Transform transform.replaceInfinity replaces infinite values with min/max values transform.replaceNull replaces null values with the median value transform.timeSplit decomposes time columns into subdivisions of mins/hours etc. transform.schema transforms data to match a provided schema

Windows window.count aggregate stream into evenly sized windows window.global aggregate stream using a custom trigger function window.sliding aggregate stream in potentially overlapping windows window.timer aggregate stream by processing time window.tumbling aggregate stream into non-overlapping windows

Writers write.toConsole write to the console write.toKafka publish data on a Kafka topic write.toProcess write data to a kdb+ process write.toStream write data using a KX Insights stream write.toVariable write to a local variable

Machine Learning ml.dropConstant drops constant columns from incoming data ml.featureHasher hashes feature names into sparse matrices ml.freshCreate turns batches of data into features based on aggregated statistics ml.labelEncode encodes symbolic data into numerical values ml.linearRegression fit a linear regression model to batches of data ml.logClassifier fits a logistic classification model on batches of data using stochastic gradient descent ml.minMaxScaler min-max scale a supplied dataset ml.oneHot replaces symbolic values with numerical vector representations ml.registry.fit fits a model to batches of data, saving a model to a registry ml.registry.predict predicts a target variable using a trained model from the registry ml.registry.update trains a model incrementally, returning predictions for all records ml.score evaluates a model's predictions ml.sequentialKMeans fits a sequential k means model on batches of data ml.standardize standardize a supplied dataset

Operator syntax

Pipeline API operators are designed to be chained, as in the examples, in a form that will be familiar to users of libraries such as jQuery.

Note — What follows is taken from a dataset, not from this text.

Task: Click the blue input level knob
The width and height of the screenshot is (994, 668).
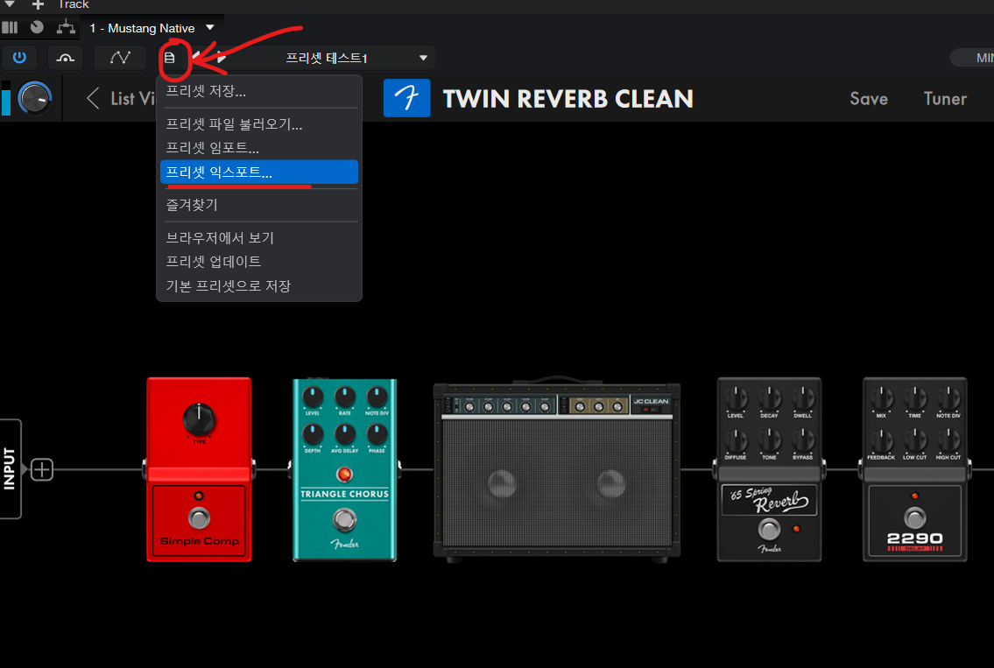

APIs are executed from left to right (or top to bottom when newlines are added) and are designed to be composed for human readability. For example, in the following case, data would be read from Kafka, transformed through a JSON decoder, windowed and written to an Insights stream.

.qsp.run
    .qsp.read.fromKafka[`trades]
    .qsp.decode.json[]
    .qsp.window.tumbling[00:00:05; `time]
    .qsp.write.toStream[]

Implicit last argument

Each .qsp operator returns an object representing a ‘node’ configuration; and takes a node configuration as its last argument. That last argument is left implicit in the API documentation: each operator therefore has a rank higher than documented.

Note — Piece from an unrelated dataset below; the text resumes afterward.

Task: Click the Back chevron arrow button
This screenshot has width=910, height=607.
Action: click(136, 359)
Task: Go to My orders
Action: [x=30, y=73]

Pipeline API operators are invoked as projections on their implicit last arguments and therefore must be applied using bracket notation only, never prefix.

Implicit penultimate argument

Many Pipeline API operators are variadic; most take a penultimate argument of custom configuration options.

If .qsp.foo is a Pipeline API operator that takes arguments x and y and optionally cco a dictionary of custom configuration options, its true signatures are

.qsp.foo[x;y;node]
.qsp.foo[x;y;cco;node]

To limit duplication in the documentation, neither the cco nor the node arguments are documented. The signature would be documented as

.qsp.foo[x;y]

An important consequence is that

.qsp.foo[x;y]
.qsp.foo[x;y;cco]

are both unary projections.

Order of evaluation

Successive Pipeline API operators modify the node configuration and pass it along the chain for eventual evaluation, reversing the apparent evaluation order.

In

prd
  {x where x>5}
  til 8

q evaluates first til 8, then the lambda, then prd, but in

.qsp.run
  .qsp.read.fromExpr["refData"]
  .qsp.write.toConsole[]

because actual evaluation is handled by .qsp.run, the table refData is read before its contents are written to the console.